Uniform pattern among European populations
A variant of SARS-CoV-2 has been reported to be isolated from Spanish samples at the beginning of summer, spreading throughout Europe subsequently. Beginning with farm workers in northeastern Spain, this moved to the local community and then throughout Spain.
Reports show that while the disease first appeared to spread within the age groups 15-24 and 25-34 years, it spread mostly in the former group as summer progressed. This pattern seems to be common throughout Europe in the second wave. In almost every country, those most affected were between 18-29 years of age.
There was no marked rise of incidence among the elderly, as happened in the first wave, and children formed a very small proportion of the infected population. And finally, the involvement of this group, in a uniform pattern throughout Europe, contrasts strongly with the different peaks and periods observed with the first wave.
The researchers suggest that this regularity in the pattern of age-specific case rises – due to the common causes and similar routes of viral spread – is being seen not only in most European countries but also in the USA.
What caused uniformly higher incidence in young adults?
One reason could be that universities and schools reopened at this time.
Another could be that this age group has its own behavioral features, in which case the national culture, NPIs and demographic characteristics would be less relevant.
Young people in this group feel invulnerable, in general, and are less compliant with social isolation measures. They are, perhaps, the group with the highest mobility and the most diverse contacts, and so their lifestyle predisposes them to viral transmission. This could be why, as the researchers point out, “the high incidence in younger people does not propagate to other age groups.”
What are the implications?
Understanding such features could be key to teasing out the most important factors driving the second wave. This will determine what areas need to be targeted in controlling the epidemic.
The researchers suggest several implications of their findings. First, it is essential to achieve lower transmission in young adults. One way to do this is by better communication with this group. The aim should be to show them the scientific underpinnings of NPIs, their relevance, and their importance. Such education should help them to change their behavior to reduce the transmission and number of new cases among them.

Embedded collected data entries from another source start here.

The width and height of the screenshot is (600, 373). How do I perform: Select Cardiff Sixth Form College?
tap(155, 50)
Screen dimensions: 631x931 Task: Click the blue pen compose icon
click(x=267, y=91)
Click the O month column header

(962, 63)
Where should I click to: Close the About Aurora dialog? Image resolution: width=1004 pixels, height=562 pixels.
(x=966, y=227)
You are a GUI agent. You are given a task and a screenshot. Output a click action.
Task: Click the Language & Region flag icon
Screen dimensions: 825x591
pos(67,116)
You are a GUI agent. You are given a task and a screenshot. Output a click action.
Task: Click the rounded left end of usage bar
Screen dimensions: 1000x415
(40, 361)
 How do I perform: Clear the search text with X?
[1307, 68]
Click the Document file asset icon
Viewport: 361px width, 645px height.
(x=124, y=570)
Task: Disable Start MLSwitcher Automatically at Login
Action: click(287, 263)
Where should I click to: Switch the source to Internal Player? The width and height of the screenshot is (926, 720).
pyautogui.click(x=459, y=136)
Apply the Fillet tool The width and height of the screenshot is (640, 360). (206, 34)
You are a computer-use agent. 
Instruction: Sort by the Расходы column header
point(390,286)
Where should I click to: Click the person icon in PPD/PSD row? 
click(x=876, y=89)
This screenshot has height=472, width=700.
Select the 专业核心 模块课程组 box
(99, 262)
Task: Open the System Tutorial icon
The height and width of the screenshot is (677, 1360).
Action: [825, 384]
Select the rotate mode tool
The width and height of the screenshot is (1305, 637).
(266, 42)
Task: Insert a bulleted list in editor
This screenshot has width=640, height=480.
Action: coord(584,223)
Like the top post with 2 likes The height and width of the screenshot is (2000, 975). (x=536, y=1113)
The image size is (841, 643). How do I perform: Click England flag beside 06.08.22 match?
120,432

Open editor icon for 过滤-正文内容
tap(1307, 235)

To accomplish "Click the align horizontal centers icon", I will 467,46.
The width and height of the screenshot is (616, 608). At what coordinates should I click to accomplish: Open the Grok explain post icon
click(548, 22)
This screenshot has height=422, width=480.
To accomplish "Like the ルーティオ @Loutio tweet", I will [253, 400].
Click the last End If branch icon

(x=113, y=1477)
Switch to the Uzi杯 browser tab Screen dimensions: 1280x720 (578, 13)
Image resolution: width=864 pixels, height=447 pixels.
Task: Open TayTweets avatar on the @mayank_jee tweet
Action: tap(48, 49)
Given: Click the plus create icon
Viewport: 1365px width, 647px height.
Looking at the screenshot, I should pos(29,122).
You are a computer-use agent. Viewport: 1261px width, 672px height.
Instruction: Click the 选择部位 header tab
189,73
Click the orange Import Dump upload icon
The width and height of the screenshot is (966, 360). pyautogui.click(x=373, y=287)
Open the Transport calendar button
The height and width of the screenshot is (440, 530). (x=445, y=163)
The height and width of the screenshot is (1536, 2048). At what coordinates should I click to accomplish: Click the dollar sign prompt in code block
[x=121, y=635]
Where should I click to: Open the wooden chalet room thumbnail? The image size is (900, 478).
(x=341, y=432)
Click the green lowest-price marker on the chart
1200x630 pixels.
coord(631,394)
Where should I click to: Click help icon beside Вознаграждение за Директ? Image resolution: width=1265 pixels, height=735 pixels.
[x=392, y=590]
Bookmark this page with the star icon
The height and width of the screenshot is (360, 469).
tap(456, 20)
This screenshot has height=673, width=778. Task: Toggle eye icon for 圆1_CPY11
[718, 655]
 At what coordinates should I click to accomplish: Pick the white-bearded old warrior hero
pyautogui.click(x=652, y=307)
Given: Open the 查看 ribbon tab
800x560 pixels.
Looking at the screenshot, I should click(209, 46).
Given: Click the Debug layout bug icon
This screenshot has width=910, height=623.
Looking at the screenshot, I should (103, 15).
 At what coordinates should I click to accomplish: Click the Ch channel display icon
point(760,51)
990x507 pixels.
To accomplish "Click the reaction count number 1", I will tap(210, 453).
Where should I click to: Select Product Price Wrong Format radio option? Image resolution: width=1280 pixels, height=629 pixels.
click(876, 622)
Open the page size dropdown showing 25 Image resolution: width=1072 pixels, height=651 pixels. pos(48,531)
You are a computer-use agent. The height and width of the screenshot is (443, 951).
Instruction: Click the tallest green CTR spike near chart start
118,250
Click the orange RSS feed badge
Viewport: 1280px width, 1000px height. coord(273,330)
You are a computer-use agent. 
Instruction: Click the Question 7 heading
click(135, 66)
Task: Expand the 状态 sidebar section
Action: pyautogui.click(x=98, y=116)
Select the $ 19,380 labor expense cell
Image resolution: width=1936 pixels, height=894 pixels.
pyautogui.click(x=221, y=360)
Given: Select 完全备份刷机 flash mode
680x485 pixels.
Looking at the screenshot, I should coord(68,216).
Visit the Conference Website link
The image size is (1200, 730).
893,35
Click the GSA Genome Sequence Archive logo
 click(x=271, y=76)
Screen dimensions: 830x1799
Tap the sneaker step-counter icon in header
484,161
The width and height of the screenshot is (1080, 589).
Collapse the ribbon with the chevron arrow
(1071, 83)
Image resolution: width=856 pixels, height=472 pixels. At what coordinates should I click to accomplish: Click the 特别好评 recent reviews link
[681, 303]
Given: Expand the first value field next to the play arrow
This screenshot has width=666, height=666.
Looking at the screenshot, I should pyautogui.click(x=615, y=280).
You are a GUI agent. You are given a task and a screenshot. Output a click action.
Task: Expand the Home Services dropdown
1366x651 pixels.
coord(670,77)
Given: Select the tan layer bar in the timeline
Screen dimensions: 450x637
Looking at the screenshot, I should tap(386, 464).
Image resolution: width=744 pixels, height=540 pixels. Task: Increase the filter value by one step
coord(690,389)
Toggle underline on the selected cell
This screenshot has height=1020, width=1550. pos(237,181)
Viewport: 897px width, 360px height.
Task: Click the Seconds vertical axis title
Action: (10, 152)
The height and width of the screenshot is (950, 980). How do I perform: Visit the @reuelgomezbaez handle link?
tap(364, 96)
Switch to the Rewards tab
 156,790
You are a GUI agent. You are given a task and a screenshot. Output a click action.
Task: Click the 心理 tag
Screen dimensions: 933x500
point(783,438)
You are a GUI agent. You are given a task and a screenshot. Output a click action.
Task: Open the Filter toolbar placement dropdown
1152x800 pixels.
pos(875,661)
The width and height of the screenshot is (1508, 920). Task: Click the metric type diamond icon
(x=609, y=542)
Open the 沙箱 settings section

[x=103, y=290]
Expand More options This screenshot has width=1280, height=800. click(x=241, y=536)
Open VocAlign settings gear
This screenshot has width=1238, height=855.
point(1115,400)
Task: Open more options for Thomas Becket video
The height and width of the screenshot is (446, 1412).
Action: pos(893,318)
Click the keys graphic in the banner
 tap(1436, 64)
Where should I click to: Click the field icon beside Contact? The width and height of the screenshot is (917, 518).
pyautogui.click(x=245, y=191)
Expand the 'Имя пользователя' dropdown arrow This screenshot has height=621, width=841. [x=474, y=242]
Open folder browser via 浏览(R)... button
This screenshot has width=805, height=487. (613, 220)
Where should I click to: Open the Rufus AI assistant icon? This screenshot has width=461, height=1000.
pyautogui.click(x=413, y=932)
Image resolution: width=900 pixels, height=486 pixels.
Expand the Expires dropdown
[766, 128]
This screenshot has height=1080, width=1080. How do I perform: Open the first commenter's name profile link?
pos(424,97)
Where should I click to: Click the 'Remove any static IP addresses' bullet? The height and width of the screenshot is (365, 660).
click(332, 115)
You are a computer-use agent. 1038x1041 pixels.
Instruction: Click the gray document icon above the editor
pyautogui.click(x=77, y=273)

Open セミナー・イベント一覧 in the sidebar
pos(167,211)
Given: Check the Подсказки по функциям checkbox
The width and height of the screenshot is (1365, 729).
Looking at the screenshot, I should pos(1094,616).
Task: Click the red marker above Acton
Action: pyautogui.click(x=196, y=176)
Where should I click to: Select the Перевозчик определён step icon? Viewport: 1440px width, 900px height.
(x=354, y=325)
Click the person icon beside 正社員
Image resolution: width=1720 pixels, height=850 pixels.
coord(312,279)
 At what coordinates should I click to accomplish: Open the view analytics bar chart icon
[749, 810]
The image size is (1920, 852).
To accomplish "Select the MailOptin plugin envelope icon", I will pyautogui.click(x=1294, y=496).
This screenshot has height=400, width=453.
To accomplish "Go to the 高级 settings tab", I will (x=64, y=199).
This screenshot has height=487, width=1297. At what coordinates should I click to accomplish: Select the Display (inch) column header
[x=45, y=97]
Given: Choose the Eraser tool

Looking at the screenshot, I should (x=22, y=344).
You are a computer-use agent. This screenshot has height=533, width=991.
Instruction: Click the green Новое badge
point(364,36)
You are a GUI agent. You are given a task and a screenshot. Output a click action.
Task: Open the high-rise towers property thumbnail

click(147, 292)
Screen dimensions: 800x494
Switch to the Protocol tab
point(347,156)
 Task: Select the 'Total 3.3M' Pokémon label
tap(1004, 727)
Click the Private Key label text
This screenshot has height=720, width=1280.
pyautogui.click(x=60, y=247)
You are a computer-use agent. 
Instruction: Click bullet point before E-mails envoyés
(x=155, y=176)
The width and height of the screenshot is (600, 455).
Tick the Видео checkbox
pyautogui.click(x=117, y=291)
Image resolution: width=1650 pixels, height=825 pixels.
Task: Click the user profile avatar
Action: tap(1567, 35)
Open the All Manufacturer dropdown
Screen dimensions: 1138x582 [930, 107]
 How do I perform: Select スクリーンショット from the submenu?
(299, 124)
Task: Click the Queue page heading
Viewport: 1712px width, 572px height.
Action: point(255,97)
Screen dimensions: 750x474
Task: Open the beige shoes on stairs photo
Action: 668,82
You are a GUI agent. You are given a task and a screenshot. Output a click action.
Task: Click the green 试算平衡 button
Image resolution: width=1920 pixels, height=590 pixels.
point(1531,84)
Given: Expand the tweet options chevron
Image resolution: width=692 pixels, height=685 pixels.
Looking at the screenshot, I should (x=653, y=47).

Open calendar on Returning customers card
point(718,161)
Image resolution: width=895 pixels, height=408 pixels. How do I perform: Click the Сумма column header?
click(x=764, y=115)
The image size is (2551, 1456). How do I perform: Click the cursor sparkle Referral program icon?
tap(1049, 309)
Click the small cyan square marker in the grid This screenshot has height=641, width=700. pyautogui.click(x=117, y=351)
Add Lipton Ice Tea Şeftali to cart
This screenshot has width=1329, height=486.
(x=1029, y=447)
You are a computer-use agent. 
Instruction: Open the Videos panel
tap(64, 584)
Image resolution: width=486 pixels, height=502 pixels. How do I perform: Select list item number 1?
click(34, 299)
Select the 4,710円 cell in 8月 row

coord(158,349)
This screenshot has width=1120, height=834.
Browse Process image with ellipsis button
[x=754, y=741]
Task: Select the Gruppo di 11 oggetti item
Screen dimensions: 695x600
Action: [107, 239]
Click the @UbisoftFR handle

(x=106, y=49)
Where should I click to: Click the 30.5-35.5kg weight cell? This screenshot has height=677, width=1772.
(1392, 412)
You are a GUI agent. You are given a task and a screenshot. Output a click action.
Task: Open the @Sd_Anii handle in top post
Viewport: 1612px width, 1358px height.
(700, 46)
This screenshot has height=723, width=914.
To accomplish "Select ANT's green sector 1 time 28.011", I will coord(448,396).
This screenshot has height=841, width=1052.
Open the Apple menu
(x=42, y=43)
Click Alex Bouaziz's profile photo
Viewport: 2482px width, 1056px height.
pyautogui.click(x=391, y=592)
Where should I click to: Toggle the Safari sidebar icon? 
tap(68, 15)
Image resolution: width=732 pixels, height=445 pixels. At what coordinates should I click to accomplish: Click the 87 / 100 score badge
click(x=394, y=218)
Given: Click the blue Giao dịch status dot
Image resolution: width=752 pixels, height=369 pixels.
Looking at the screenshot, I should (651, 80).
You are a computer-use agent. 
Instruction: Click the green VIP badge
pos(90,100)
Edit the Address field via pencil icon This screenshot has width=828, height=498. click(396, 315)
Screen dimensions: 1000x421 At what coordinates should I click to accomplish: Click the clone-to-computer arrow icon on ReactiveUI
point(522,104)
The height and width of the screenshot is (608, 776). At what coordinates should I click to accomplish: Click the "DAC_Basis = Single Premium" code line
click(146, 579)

Secondly, the study seems to confirm that viral transmission is uneven across age groups, since children are less commonly infected. This point is important in deciding whether schools should be reopened or not.
It is quite possible that, as the authors suggest, the low rate in children could be due to their protection by the policies currently being followed. Another hypothesis is that children are either less susceptible or are tested far less frequently, due to a higher proportion of asymptomatic infection.
If the second was the case, these asymptomatically infected children would transmit the disease to their parents, which means a high incidence among the age groups to which their parents belong. Since this belies the commonly observed trend, the first reason (lower susceptibility in children) seems to be more probable.
Moreover, this would suggest that schools could remain open, since being able to attend schools is ostensibly among the most significant social benefits a society can offer its children.
The researchers sum up, “These results could help understand what are the main drivers of the second wave and to better design and adapt public health interventions during this stage of the pandemic.” On the other hand, these findings also emphasize the need to study the chain of transmission so as to understand how the infection spreads in different age groups. This will necessitate the generous and unrestricted sharing of data on the population affected by the virus to refine and extend such studies.
medRxiv publishes preliminary scientific reports that are not peer-reviewed and, therefore, should not be regarded as conclusive, guide clinical practice/health-related behavior, or treated as established information.